[PROVIDED TEXT]

◇ ◇ ◇

The Tenth Federal Electoral District of Chiapas (X Distrito Electoral Federal de Chiapas) is one of the 300 Electoral Districts into which Mexico is divided for the purpose of elections to the federal Chamber of Deputies and one of 12 such districts in the state of Chiapas.

It elects one deputy to the lower house of Congress for each three-year legislative period, by means of the first past the post system.

District territory
The Tenth District of Chiapas comprises the municipalities of
Ángel Albino Corzo, Cintalapa, Jiquipilas, La Concordia, Montecristo de Guerrero, Villa Corzo and Villaflores.

The district's head town (cabecera distrital), where results from individual polling stations are gathered together and collated, is the city of Villaflores.

◇ ◇ ◇

[DATASET RECORDS]
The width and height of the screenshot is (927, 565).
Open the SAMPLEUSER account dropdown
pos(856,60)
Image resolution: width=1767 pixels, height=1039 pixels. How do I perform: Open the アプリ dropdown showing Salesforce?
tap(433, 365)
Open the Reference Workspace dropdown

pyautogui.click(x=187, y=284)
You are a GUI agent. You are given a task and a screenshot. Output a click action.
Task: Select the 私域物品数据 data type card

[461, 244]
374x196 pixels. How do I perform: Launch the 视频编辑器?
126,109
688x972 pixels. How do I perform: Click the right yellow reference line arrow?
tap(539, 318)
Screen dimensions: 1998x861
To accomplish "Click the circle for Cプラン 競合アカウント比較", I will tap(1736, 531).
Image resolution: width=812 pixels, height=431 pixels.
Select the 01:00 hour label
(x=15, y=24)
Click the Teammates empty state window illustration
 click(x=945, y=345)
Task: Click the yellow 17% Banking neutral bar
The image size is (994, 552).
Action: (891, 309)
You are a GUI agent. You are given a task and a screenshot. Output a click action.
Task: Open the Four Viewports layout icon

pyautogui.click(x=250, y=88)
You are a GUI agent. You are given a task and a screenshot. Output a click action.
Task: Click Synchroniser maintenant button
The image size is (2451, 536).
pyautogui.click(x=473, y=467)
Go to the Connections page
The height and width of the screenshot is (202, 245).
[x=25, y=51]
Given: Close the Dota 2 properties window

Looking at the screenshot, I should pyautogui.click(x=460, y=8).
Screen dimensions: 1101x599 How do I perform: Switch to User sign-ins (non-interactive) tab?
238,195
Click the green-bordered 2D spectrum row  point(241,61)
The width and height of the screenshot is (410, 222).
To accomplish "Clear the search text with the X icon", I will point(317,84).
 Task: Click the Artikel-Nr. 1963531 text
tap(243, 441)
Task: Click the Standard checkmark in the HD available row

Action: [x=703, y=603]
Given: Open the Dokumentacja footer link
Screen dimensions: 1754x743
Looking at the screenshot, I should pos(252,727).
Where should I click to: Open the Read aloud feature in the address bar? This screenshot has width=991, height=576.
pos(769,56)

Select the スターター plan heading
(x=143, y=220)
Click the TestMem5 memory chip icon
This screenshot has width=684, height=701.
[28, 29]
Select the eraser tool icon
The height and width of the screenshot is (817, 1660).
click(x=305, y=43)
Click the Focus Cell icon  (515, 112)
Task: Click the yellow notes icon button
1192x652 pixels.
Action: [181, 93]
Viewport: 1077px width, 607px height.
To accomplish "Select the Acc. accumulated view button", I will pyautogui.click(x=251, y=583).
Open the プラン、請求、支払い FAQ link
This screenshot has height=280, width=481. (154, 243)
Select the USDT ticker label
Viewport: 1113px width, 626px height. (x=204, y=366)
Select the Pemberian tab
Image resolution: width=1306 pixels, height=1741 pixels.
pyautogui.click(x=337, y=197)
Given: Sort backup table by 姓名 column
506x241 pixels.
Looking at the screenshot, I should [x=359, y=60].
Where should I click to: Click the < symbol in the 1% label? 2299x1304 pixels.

◇ ◇ ◇

[REQUEST 1]
Repeat the stretch of the Chiapas electoral district text from "District territory" through "Corzo and Villaflores.".
[REQUEST 2]
According to the Chiapas electoral district text, which city serves as the district's head town?
[REQUEST 3]
Resume the text on the Tenth Federal Electoral District of Chiapas from where it stops.

[ANSWER 1]
District territory
The Tenth District of Chiapas comprises the municipalities of
Ángel Albino Corzo, Cintalapa, Jiquipilas, La Concordia, Montecristo de Guerrero, Villa Corzo and Villaflores.

[ANSWER 2]
Villaflores

[ANSWER 3]
Previous districting schemes

1996–2005 district
Between 1996 and 2005, the Tenth  District was located in a different region of Chiapas, closer to the Guatemala border. It covered the municipalities of Ángel Albino Corzo,
Amatenango de la Frontera, Bejucal de Ocampo, Bella Vista, Chicomuselo, El Porvenir, La Grandeza, Mazapa de Madero, Motozintla and Siltepec.

The Tenth District of Chiapas was created in 1996. Between 1979 and 1996, Chiapas only had nine federal electoral districts. The Tenth District elected its first deputy, to the 57th Congress, in 1997.

Deputies returned to Congress from this district

LVII Legislature
1997–2000:  Manuel Hernández Gómez (PRI)
LVIII Legislature
2000–2003:  Carlos Rodolfo Soto Monzón (PRI)
LIX Legislature
2003–2006:  Belisario Herrera Solís (PRI)
LX Legislature
2006–2009:  Martín Ramos Castellanos (PRD)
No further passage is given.